A. Platform V of Documenta XI was indeed the usual multi-venued international exhibition of artists sited in the German city of Kassel that ran from 15 June to 15 September 2002. Its curatorial and conceptual team was composed of Carlos Basulado, Ute Meta Bauer, Susanne Ghez, Sarat Maharaj, Mark Nash, Octavio Zaya, led by Okwui Enwezor.

B. Let us introduce as interlocutor with Documenta XI. Inside the Visible 1996-97, a landmark exhibition in Boston, Washington, London and Perth, Australia, curated by Catherine de Zegher that was not part of the big biennial or global art exhibition circuits. It was as it were an independent and it seemed to us to mark a significant moment in an enlarged, postcolonial feminist history of interventions in and re­-interpretations of the mental maps of contemporary and modern art and art history.

A. We want to measure the gap between 1996 and 2002, to show how quickly its structural feminist potential has seemed to be lost in a rapid erasure of the feminist project. What we want to explore is this: where has the legacy of feminist intervention and participation in a critical practice of theory and analysis gone? Has it been integrated into a project that no longer needs to advertise that specific dimension because it forms an integral strand of the plait or braid of contemporary concerns?

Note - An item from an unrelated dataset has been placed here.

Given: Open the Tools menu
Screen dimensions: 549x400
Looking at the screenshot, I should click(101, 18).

B. Are you thinking here about using Derrida's argument in Archive Fever about how an archive – a memory – can open onto a future that is not homogeneous with itself?

A. That's one way of thinking positively about the creative legacies of feminist cultural thought and practice in the very structures of Documenta XI.

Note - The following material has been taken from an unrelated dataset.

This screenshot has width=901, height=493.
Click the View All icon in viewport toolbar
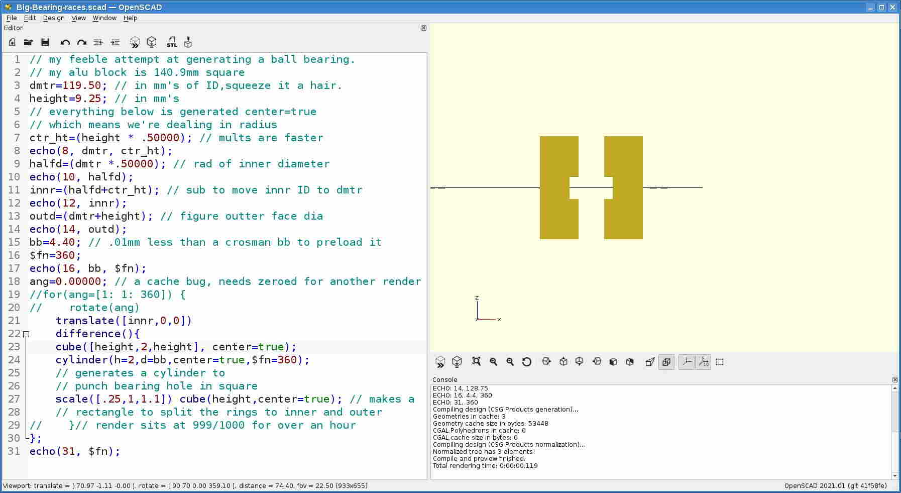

B. But there is also something less positive: the question we might name, invoking Badiou's idea of fidelity to an event: fidelity means not identity or continuity but a continuous performing and thus actualising of an event that only becomes effective in that fidelity of engagement so that the event –1968, feminist politics or whatever that causes change is not commodifiable as an entity which can be -ism-ed, dated and then safely put back on the shelf as past its sell by date.

A. This takes us to the heart of Documenta XI's project: as we see it: how to re-invent, and significantly develop, in and through the sphere of cultural practice in an enlarged and intellectually interdisciplinary space, the practice of politics: a hope for change, a continuing criticality vis-a­ vis the challenging situations of what Friedman defines as our dilemma: we inherit modernity without modernism: we inherit both the emancipatory aspirations and ambitions of democracy and rights and the catastrophic and vile dimensions of colonialism, racism and genocide that we can no longer misread or analyse through the terms of political of cultural analysis that modernity initially proposed.

B. This makes the exhibition move out of the space of mere cultural entertainment and big art business into the realm of history and politics, precisely re-conjugating relations between art, history and politics but in novel forms.

A. We could say that feminism marked a historic development of such an attempt. Framed by its own specific address to a variety of questions that no other politics had brought to centre stage, feminism certainly challenged the traditional modernist concepts of the political and cultural that it inherited.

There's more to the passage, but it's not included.